# [WHAT YOU ARE ASKED TO DO]
Copy out each line of the data that includes the string "section".

# [Dataset entries]

• • • • •

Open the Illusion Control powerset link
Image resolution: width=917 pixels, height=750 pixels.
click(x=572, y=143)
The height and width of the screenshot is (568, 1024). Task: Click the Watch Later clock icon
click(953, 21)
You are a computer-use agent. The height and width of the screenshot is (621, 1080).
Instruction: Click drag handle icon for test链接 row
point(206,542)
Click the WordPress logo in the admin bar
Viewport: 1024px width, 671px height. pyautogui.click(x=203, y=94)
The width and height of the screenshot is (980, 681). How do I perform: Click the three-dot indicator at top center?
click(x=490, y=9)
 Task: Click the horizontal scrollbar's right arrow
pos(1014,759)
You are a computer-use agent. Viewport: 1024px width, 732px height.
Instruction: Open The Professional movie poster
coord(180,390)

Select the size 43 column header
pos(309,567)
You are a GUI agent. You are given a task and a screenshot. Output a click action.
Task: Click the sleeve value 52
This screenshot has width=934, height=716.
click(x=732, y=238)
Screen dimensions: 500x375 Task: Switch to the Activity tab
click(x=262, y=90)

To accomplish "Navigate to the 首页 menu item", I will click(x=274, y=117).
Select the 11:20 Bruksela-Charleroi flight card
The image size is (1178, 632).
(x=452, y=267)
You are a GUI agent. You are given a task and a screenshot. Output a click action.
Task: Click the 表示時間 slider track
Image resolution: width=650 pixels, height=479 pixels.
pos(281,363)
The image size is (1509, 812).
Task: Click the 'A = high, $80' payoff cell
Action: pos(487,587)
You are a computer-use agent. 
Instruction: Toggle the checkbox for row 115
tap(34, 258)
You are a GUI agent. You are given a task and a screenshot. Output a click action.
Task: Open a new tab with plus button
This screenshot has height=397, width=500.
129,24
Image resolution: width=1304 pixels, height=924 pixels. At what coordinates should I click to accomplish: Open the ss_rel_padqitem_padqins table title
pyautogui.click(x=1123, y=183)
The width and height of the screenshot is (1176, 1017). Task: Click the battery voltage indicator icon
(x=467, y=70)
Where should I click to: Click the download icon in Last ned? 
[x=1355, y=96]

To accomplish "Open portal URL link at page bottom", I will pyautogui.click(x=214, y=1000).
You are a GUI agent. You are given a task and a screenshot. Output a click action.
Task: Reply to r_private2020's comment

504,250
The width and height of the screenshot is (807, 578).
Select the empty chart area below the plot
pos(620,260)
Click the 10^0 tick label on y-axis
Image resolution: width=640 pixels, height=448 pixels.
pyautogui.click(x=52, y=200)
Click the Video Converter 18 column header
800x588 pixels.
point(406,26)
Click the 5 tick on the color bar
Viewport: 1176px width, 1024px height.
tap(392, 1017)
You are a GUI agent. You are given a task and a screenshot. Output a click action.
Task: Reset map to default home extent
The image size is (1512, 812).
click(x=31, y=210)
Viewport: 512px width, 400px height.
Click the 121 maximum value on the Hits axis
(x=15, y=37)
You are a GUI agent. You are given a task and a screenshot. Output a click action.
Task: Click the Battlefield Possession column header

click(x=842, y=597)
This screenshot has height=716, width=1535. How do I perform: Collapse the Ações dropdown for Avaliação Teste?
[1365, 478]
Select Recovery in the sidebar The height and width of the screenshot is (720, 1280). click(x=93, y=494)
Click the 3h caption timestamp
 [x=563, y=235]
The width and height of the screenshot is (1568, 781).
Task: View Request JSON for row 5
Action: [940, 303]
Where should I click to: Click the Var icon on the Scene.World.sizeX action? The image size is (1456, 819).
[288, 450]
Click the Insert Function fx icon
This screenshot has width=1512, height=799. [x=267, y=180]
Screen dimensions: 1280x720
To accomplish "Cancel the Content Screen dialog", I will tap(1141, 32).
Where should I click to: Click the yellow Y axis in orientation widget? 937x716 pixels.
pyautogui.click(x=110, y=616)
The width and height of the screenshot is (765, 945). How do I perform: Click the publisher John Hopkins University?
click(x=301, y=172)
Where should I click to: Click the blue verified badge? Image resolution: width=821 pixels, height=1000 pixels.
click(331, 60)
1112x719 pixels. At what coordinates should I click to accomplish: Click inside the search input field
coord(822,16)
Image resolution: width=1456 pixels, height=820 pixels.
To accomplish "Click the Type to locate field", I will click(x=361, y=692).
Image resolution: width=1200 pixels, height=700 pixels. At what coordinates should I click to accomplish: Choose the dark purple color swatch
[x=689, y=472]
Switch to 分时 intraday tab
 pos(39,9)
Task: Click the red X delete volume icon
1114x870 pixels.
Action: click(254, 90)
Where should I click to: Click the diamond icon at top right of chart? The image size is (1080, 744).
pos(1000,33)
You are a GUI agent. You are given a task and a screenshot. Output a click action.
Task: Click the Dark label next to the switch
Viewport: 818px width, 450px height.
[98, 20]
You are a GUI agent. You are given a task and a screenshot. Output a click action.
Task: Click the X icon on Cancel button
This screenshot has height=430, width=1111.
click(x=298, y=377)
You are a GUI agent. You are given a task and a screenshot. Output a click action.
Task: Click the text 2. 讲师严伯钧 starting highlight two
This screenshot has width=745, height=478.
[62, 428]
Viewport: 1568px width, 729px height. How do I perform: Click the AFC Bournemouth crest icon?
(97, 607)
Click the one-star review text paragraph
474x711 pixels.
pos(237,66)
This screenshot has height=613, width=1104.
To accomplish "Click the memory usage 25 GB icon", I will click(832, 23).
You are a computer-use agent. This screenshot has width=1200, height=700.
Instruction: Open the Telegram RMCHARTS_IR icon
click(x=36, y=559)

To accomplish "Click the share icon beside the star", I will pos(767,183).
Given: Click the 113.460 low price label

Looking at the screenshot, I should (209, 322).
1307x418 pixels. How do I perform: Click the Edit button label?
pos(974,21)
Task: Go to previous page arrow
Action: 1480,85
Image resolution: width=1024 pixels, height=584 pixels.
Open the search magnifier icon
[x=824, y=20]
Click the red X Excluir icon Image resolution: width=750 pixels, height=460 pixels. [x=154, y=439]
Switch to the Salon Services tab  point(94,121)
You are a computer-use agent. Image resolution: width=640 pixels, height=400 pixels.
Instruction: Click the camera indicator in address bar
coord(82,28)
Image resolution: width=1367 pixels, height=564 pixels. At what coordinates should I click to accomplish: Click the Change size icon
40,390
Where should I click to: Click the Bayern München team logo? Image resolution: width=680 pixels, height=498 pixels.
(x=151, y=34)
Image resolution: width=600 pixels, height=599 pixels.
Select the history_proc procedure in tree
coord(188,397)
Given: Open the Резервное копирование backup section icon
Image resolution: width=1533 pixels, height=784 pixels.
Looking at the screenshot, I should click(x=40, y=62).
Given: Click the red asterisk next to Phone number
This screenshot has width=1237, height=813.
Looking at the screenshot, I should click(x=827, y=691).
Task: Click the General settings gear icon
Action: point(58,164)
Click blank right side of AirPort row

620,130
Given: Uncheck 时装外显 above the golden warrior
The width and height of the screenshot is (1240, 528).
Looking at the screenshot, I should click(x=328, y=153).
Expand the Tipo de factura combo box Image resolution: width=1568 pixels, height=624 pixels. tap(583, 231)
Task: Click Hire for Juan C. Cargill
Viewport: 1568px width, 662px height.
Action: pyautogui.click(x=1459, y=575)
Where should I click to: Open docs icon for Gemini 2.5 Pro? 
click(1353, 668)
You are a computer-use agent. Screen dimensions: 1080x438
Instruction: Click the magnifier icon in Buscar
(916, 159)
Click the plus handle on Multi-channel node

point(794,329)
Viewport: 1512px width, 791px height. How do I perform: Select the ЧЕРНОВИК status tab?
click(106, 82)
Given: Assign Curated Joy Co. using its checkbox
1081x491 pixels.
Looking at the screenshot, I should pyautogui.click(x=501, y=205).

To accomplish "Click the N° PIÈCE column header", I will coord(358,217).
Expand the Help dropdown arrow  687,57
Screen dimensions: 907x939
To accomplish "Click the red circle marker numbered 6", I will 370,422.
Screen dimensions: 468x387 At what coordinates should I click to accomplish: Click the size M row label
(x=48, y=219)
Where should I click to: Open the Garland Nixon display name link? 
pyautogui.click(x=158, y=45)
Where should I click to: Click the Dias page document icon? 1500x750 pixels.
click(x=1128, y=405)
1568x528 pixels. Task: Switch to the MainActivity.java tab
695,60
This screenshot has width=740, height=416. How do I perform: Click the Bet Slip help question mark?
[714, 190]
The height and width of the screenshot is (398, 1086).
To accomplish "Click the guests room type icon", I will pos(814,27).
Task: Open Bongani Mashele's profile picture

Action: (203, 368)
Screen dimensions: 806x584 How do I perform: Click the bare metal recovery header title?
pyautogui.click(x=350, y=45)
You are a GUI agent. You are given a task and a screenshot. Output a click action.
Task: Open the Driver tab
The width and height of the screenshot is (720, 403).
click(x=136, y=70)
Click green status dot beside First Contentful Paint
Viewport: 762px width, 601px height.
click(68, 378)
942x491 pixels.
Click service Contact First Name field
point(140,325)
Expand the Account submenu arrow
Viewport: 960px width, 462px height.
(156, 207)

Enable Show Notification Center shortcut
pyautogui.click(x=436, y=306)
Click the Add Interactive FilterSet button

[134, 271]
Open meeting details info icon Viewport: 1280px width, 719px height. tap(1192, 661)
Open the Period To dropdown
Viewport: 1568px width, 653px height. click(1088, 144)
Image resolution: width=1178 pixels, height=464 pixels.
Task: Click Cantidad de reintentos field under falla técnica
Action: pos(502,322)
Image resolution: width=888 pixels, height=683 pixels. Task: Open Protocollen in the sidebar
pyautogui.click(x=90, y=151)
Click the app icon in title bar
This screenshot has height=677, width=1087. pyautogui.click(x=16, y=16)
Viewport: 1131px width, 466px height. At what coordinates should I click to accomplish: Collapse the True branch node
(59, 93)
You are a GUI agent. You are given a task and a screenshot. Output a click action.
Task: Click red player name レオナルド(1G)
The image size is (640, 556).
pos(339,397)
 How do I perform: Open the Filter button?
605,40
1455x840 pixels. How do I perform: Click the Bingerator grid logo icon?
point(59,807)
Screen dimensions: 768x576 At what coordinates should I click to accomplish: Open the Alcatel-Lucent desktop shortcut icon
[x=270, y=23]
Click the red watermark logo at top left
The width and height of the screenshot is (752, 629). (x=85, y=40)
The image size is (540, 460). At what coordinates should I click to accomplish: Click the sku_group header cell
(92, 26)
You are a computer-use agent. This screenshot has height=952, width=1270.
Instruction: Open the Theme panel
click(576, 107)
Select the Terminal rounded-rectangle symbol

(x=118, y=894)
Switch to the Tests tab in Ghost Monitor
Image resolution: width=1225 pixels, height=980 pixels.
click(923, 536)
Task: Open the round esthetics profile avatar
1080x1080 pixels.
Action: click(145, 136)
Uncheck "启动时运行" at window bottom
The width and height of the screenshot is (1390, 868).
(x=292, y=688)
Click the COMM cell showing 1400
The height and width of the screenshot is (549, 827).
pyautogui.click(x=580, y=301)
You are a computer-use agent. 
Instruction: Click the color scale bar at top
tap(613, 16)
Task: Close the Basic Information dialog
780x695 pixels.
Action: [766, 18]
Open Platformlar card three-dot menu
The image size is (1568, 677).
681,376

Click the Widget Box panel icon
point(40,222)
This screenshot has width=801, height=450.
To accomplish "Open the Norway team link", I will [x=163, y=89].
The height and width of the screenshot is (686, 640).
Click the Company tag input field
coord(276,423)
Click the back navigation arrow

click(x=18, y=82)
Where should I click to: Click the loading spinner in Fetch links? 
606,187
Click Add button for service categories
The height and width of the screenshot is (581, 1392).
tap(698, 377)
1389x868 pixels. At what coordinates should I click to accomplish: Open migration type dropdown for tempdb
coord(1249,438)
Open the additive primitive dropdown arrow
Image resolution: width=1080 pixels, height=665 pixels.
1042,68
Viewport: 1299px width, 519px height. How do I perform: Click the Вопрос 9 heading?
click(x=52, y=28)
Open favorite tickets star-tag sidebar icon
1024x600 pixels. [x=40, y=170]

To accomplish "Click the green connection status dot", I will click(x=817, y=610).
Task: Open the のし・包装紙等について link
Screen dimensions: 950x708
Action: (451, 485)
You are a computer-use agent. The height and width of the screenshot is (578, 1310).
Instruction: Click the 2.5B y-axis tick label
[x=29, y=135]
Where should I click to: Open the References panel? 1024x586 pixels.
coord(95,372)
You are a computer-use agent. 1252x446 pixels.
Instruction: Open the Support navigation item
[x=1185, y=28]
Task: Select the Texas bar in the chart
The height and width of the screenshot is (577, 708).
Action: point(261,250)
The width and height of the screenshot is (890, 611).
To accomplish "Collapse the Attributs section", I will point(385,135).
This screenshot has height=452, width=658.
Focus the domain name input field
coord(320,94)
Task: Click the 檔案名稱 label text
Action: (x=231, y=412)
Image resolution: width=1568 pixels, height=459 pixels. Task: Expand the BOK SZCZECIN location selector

• • • • •

# [RESULT]
Given: Open the Резервное копирование backup section icon
To accomplish "Collapse the Attributs section", I will point(385,135).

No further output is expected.